** GIVEN DATA **
- - - - - - -

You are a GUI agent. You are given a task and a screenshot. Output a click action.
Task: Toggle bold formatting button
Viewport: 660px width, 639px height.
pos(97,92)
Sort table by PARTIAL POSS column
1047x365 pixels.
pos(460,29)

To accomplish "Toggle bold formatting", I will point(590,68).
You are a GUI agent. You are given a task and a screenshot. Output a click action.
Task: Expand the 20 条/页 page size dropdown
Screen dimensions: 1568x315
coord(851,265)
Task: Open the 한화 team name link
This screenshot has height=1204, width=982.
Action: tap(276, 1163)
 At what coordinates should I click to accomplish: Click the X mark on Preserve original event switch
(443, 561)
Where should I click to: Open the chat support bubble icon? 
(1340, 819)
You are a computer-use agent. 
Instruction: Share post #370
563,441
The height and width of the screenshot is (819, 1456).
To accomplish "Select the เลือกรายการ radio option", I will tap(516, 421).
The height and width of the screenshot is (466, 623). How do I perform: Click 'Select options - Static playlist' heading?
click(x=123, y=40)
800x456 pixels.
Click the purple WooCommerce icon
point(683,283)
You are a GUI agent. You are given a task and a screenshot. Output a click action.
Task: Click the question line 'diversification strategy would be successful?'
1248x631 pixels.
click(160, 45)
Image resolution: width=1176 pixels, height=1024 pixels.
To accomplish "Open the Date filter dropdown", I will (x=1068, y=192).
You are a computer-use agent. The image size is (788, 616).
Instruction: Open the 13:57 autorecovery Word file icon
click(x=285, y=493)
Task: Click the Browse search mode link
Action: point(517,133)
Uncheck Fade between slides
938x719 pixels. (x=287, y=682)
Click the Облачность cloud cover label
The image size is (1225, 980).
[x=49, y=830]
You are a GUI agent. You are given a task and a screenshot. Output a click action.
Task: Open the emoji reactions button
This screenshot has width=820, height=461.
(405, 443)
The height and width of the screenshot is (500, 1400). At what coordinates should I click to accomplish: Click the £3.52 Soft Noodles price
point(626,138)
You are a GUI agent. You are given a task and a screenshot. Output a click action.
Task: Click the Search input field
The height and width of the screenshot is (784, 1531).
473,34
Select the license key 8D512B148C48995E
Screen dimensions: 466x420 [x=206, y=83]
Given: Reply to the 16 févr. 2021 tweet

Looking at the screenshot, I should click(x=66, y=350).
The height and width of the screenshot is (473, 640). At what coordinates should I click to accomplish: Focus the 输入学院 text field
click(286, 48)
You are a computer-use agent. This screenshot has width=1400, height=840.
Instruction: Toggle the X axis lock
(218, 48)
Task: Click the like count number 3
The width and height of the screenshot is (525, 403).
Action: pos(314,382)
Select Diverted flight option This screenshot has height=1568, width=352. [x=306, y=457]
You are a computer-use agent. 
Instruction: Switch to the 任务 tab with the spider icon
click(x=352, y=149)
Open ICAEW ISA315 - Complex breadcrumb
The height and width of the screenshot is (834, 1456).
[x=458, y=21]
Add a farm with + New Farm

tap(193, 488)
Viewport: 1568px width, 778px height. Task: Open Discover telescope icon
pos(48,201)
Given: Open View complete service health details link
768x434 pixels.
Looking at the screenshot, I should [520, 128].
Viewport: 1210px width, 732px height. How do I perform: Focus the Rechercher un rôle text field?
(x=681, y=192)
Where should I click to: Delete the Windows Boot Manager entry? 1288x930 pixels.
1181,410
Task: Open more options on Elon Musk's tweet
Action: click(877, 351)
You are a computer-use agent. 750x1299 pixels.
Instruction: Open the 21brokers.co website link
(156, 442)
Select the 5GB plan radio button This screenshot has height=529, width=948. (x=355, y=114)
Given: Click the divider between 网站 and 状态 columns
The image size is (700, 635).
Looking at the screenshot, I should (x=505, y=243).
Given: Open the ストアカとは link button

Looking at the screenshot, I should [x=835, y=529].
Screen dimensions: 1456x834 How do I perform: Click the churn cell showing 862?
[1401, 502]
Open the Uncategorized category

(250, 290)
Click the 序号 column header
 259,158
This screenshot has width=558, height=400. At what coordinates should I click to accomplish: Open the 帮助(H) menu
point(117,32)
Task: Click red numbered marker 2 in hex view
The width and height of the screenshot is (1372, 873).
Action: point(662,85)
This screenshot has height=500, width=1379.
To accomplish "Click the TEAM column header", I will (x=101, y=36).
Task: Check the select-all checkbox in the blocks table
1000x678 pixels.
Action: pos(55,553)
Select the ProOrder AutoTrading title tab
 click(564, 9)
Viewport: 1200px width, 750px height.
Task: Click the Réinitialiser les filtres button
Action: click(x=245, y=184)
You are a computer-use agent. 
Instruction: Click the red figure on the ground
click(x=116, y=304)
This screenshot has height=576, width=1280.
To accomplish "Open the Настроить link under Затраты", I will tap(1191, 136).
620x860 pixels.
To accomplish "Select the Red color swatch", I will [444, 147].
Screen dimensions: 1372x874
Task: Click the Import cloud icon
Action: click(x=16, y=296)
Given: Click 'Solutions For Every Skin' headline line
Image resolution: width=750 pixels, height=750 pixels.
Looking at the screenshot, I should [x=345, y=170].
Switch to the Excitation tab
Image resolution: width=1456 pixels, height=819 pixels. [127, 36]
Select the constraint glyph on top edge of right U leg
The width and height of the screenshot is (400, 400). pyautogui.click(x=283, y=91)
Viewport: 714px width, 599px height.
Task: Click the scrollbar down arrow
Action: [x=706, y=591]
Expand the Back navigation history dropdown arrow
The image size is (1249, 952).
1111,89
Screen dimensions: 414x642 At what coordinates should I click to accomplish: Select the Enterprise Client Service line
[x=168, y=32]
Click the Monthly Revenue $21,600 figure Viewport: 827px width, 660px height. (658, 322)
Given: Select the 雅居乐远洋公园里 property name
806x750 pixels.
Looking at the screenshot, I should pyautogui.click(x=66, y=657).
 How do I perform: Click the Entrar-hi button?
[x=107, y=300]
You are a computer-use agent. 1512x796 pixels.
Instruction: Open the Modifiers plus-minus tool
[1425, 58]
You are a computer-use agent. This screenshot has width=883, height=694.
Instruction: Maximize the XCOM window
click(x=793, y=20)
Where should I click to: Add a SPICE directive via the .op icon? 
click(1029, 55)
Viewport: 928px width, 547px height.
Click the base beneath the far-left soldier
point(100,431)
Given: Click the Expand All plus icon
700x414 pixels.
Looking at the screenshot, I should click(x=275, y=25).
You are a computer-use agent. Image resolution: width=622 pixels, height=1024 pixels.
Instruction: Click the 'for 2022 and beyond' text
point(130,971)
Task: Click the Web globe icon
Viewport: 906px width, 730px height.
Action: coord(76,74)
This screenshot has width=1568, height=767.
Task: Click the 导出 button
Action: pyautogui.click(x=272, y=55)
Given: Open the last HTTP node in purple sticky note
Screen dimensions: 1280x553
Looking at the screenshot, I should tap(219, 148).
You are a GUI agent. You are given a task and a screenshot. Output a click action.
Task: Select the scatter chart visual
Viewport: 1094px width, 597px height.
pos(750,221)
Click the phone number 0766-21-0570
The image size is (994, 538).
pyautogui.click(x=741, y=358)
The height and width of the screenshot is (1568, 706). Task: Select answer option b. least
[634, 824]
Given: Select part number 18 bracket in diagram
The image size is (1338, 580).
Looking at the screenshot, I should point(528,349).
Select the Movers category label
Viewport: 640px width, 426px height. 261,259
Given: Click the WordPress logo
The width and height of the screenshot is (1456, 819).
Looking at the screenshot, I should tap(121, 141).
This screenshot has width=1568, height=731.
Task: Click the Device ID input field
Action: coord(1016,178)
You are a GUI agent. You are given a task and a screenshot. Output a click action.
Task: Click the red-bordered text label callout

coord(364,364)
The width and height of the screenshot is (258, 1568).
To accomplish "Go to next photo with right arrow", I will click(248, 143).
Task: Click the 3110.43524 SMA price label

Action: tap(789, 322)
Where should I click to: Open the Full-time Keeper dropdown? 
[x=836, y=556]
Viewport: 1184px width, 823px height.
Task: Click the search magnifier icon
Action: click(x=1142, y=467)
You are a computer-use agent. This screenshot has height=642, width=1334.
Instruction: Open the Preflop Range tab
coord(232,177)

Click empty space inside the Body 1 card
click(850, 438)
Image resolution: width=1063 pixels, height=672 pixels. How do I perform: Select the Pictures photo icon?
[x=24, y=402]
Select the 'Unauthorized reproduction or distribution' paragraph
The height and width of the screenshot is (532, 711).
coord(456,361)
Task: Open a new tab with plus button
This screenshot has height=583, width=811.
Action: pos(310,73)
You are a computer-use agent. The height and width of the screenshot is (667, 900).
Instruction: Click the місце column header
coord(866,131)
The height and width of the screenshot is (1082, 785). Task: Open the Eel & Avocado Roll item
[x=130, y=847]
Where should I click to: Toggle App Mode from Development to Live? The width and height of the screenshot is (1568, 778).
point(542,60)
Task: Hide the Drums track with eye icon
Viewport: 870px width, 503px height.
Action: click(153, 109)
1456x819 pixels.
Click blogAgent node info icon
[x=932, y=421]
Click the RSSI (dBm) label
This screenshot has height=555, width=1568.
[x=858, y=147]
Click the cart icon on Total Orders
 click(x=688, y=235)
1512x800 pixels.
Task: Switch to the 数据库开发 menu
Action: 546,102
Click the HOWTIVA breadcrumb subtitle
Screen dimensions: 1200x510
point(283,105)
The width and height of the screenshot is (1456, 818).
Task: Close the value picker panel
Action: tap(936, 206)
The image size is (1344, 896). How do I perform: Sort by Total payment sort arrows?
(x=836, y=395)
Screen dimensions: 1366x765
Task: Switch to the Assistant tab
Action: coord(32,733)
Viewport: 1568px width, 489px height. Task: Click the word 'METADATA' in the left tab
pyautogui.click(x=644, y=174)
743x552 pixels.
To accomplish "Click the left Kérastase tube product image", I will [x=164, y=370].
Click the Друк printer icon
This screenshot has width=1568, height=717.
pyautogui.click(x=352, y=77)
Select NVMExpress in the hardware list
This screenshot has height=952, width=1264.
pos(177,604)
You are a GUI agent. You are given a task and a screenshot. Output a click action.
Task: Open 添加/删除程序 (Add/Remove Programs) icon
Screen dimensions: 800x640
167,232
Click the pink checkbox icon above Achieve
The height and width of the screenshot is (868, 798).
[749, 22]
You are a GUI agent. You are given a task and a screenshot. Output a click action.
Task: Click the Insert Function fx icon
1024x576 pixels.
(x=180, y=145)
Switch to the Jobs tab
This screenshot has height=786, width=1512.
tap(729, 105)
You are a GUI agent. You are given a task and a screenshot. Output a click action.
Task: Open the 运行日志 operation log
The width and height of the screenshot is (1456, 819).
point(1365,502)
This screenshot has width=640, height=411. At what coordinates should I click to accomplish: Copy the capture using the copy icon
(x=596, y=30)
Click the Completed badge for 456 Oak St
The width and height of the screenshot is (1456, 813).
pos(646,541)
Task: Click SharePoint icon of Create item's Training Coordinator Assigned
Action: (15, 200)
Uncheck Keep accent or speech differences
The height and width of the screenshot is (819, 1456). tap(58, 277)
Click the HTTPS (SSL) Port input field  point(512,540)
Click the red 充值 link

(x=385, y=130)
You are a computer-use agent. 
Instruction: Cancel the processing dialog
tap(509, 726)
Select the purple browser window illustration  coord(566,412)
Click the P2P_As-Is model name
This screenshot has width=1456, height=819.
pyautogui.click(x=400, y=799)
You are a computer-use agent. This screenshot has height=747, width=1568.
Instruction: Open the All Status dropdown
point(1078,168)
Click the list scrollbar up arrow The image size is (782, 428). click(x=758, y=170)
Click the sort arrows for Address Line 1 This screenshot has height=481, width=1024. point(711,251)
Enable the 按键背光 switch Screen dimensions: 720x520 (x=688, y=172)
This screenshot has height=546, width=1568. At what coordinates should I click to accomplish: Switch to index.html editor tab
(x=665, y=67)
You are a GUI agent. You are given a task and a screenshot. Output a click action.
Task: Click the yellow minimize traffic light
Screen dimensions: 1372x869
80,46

- - - - - - -

** DIRECTIONS FOR THIS TASK **
Return, without any change, the part of the records that opens with the first line and closes with the line containing "I will point(590,68).".

** RESPONSE **
You are a GUI agent. You are given a task and a screenshot. Output a click action.
Task: Toggle bold formatting button
Viewport: 660px width, 639px height.
pos(97,92)
Sort table by PARTIAL POSS column
1047x365 pixels.
pos(460,29)

To accomplish "Toggle bold formatting", I will point(590,68).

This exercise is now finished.